--- PASSAGE TO READ Enclosed Below ---
Indoor pool issue in Blanding keeps returning

by Kara Laws
Making improvements to the Blanding Wellness Center was raised again during the process of considering future city projects. One of the projects that was mentioned is to add an indoor pool to the Blanding Wellness Center for year-round use.
Questions if the city could cover the costs of a year-round pool have been asked since the facility opened. The council considered an indoor pool when the facility was approved in 2009 and determined that it was not cost effective.
A seasonal outdoor pool is part of the Wellness Center. It opens during the summer months and closes during the cooler part of the year.
Councilman Lyman said an indoor pool was never part of the original project, despite the many area residents who have believed for years that an indoor pool will still happen.
However, the idea of an indoor pool did not end there and has continued to come up in city council minutes over the years.
In a recent city council planning meeting, Councilwoman Kd Perkins said she is often asked about an indoor pool and is interesting in looking into it as a future city project.
City Manager Jeremy Redd estimates that the cost of adding in indoor pool at this point would be approximately $600,000, and would add approximately $50,000 per year in operating costs.
A pass for a family of five is approximately $60 a month. As a result, it would take an additional 70 family passes each year just to pay for the annual operating costs.
--- End of Enclosed PASSAGE TO READ ---
### TASK DIRECTIONS
Return the stretch of the Blanding indoor pool article from "City Manager Jeremy" through "in operating costs.", copied word for word.
--- GIVEN DATA Enclosed Below ---
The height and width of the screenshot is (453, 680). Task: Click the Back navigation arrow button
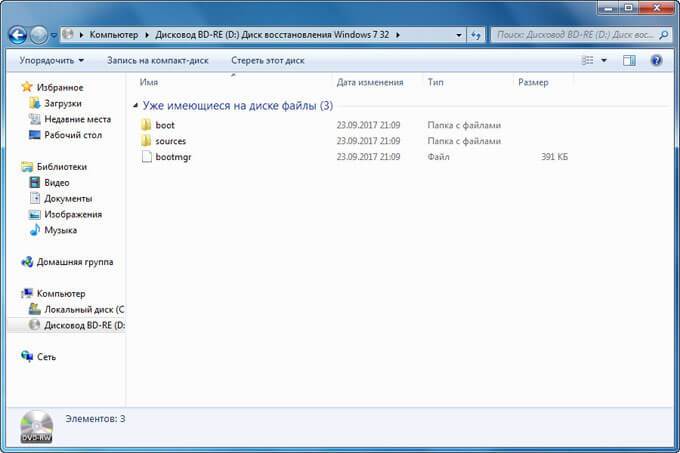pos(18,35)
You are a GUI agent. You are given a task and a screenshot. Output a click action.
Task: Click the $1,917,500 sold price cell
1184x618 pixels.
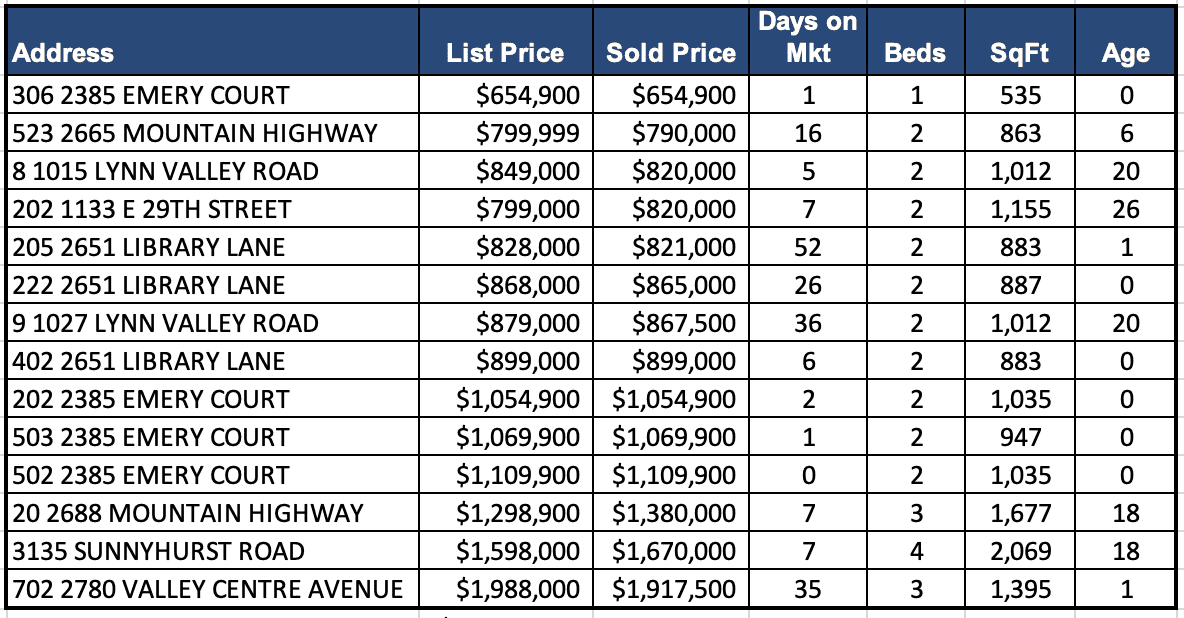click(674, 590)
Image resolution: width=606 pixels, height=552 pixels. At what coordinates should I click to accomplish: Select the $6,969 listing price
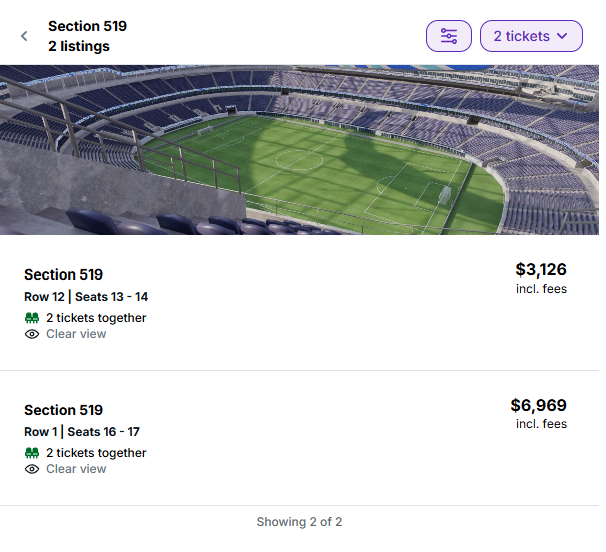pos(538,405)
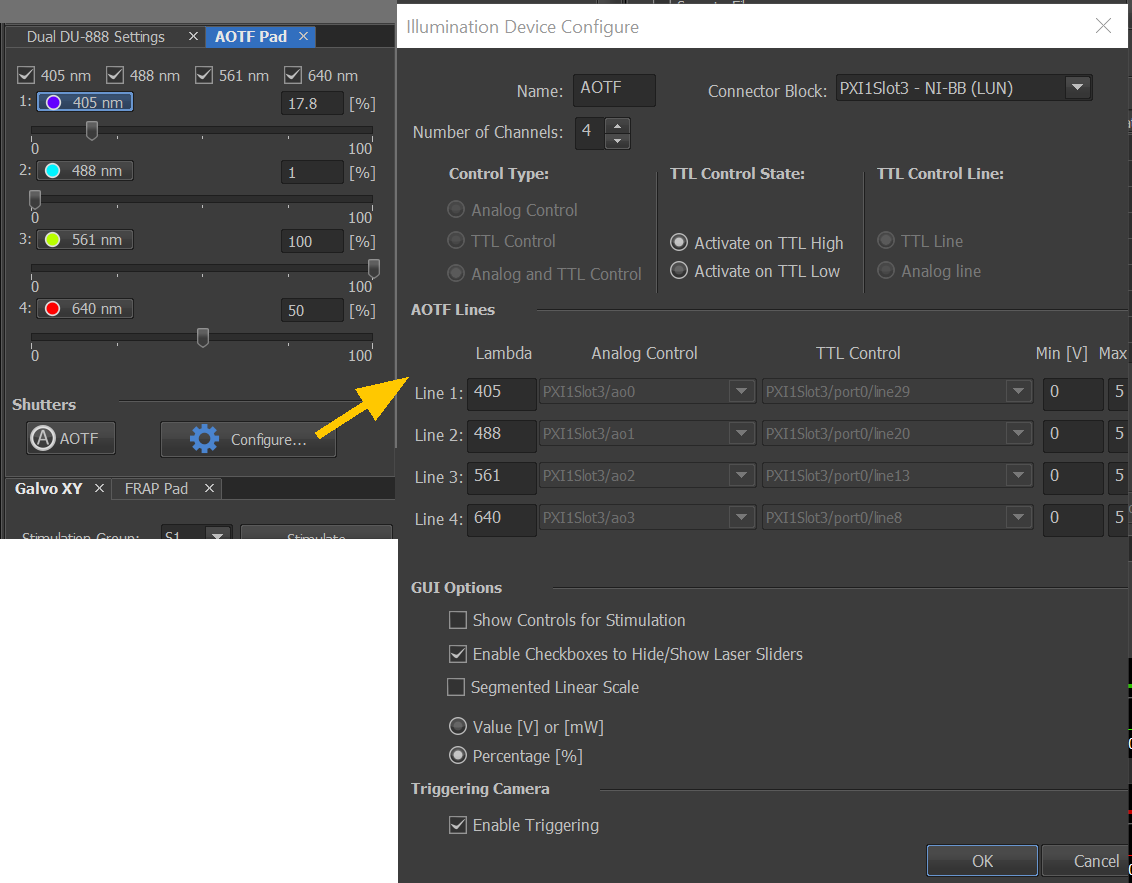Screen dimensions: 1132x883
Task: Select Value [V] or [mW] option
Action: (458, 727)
--- End of Enclosed GIVEN DATA ---
--- GIVEN DATA Enclosed Below ---
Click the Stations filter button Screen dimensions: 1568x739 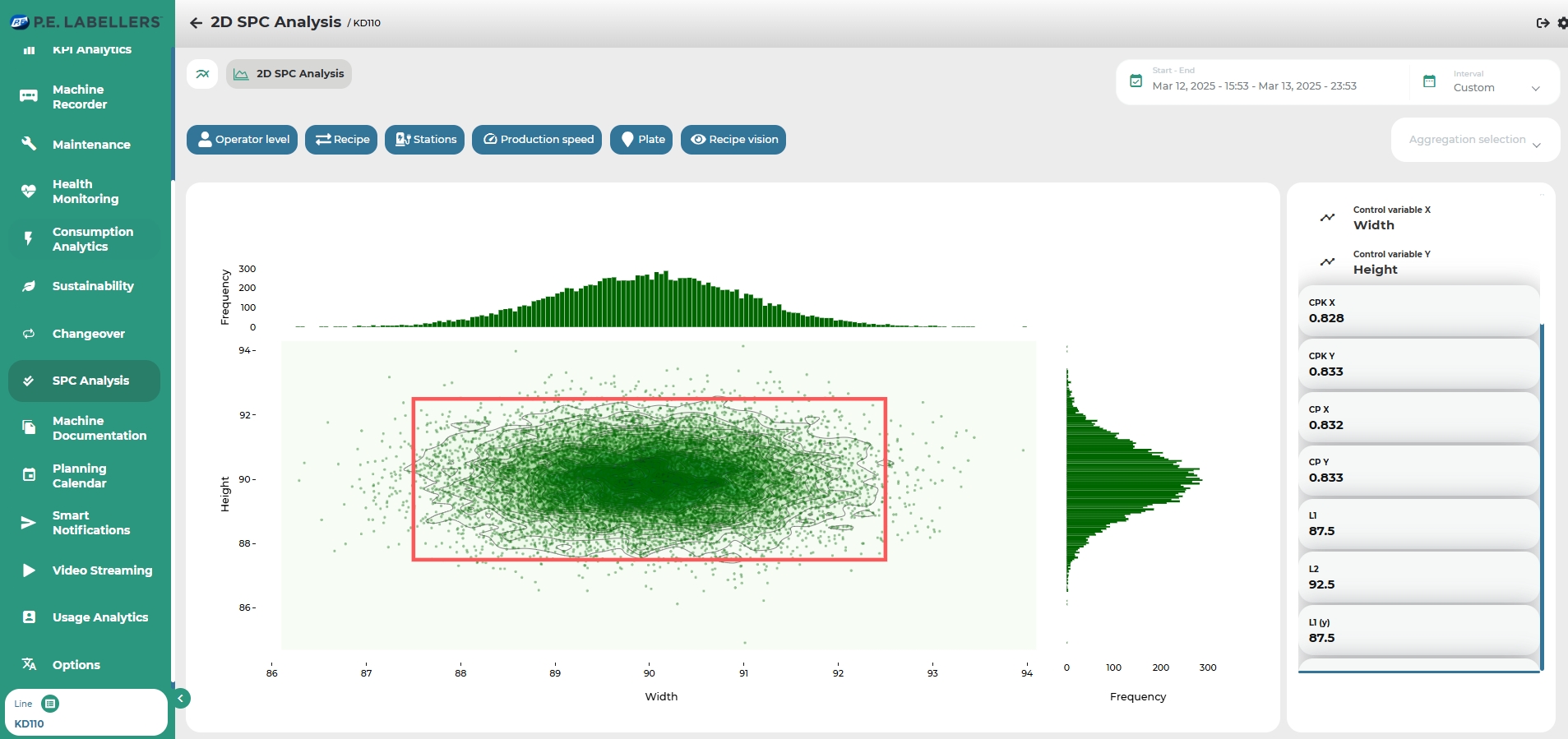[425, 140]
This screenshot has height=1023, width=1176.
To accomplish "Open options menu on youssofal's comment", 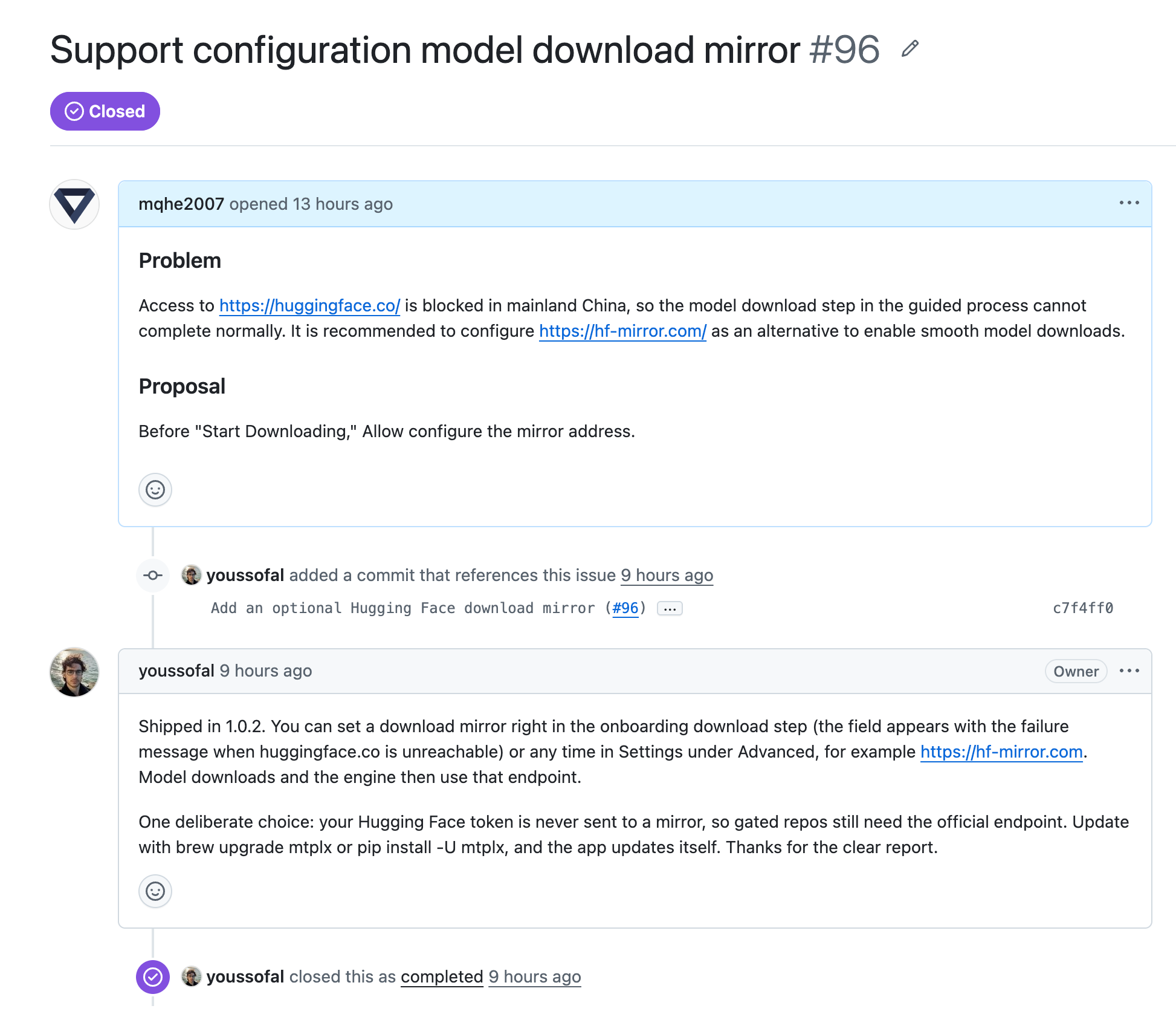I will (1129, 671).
--- End of Enclosed GIVEN DATA ---
--- GIVEN DATA Enclosed Below ---
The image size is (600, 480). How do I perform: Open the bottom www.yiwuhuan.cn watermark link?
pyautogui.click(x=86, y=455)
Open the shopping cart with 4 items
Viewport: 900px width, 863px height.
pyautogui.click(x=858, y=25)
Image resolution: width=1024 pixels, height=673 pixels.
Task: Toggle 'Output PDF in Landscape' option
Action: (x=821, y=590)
--- End of Enclosed GIVEN DATA ---
### ANSWER FOR THIS EXERCISE
City Manager Jeremy Redd estimates that the cost of adding in indoor pool at this point would be approximately $600,000, and would add approximately $50,000 per year in operating costs.